# [Problem to solve]
Output everything from the row containing "Screen dimensions: 1355x896" down to the final row as a two-column CSV with the headers request and answer. Give one line per request, and put its text and its answer each in a single quoted field with any line breaks replaced by spaces.

# [Records shown]
>>

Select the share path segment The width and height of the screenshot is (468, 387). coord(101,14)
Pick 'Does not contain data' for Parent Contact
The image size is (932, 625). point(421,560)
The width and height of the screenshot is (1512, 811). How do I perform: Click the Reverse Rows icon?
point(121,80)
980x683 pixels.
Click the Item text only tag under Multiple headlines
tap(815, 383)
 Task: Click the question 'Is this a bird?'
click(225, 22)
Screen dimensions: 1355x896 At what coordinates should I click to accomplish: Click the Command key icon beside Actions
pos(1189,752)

<<

# [Correct output]
request,answer
"Screen dimensions: 1355x896 At what coordinates should I click to accomplish: Click the Command key icon beside Actions","pos(1189,752)"